Resignation as China's struggles continue in qualifying
BEIJING (AP) Outrage after losing to Syria has been followed by an air of resignation in China.
The national soccer team's second loss in five days leaves China with only the slimmest chance of qualifying for the next World Cup.
The perennial underachievers have under-performed against a backdrop of massive investment in the domestic league, which is luring star players in record-breaking transfers and coaches from around the world. The imported talent doesn't appear to be improving the vast pool of local players.
Gao Hongbo quit after the 2-0 loss to Uzbekistan on Tuesday night left his team with just one point from four games in Asia's last round of World Cup qualifying. Gao spoke to the Chinese Football Association after last week's 1-0 home loss to war-torn Syria - a result that reportedly sparked angry protests from fans - and indicated he'd stand aside if there was a loss in Tashkent.
''As a result of this defeat, I bring an end to my time in charge of the China national team,'' he said. ''I hope the China national team will be better in the future and we will meet in football again.''
Critics questioned his team selections and tactical decisions, but an editorial in the Communist Party flagship People's Daily on Wednesday said the analysis was ultimately meaningless. The newspaper bemoaned the fact that, despite some early signs of hope, China was the weakest of the 12 teams still in contention in Asia.
''With such a team and such players, what would it matter whether they were coached by Ferguson, Mourinho or Guardiola?'' the editorial said. ''The midfield was in constant flux and the power of the attack was virtually nil. With all the `foreign assistance' running wild in the Chinese Super League, just coming up with a roster of 23 was no easy task.
''Given that China again has only a theoretical possibility of making it out of the group stage, thinking calmly, should Chinese football not return to the starting point and start from scratch?''
The People's Daily said the Chinese Super League was papering over deficiencies in the national football setup with all the money both earned by selling television rights and spent on hiring foreign players and coaches.
Clubs in the league have spent more than $400 million on foreign players in 2016 alone. South American stars such as Hulk, Alex Teixeira, Ramires and Jackson Martinez have helped Shanghai SIPG, Jiangsu Suning and Guangzhou Evergrande challenge in the domestic competition and in the Asian Champions League.
High-profile coaches including Luiz Felipe Scolari, Sven-Goran Eriksson and Manuel Pellegrini have also lifted the international profile of the league.
China is mobilizing under President Xi Jinping's drive to overhaul the game domestically and turn the Chinese team into a World Cup winner by 2050.

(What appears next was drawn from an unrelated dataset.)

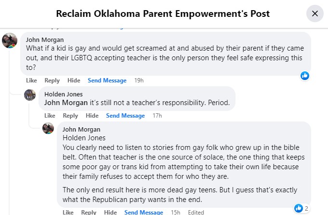
Task: Click the like reaction count on last comment
Action: [300, 208]
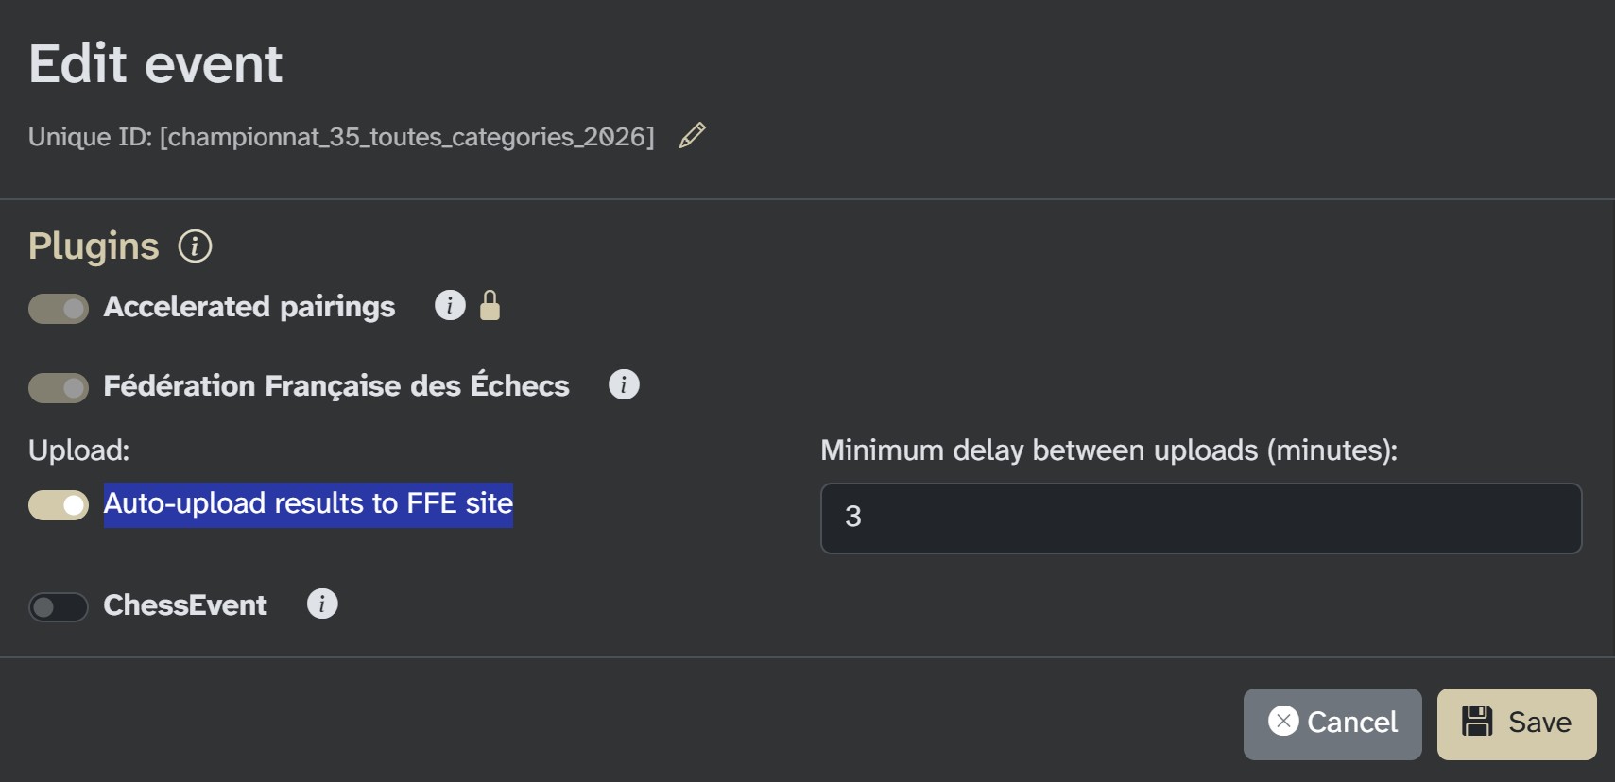Click the championnat_35_toutes_categories_2026 ID text
This screenshot has height=782, width=1615.
406,136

But despite the investment from the private and public sector - the government is also focusing on youth development - the standard of the national team will take longer to improve.
The People's Daily didn't recognize any improvement in its editorial, instead saying ''China's national team is merely marching in place or even going backward in terms of quality.''
The rebuilding phase must start immediately, with China hosting Qatar next month in its last World Cup qualifier of the year. There are five more matches, starting in March. To have any chance of making it to Russia for the 2018 tournament, China needs to get on a winning roll and rely on group leaders Iran, Uzbekistan and South Korea failing to pick up many points. Only the top two teams in both six-team qualifying groups will advance to the World Cup. The two third-place teams go into another playoff.
China's only appearance at the World Cup was in 2002, when it failed to score a goal in the tournament that was co-hosted by South Korea and Japan.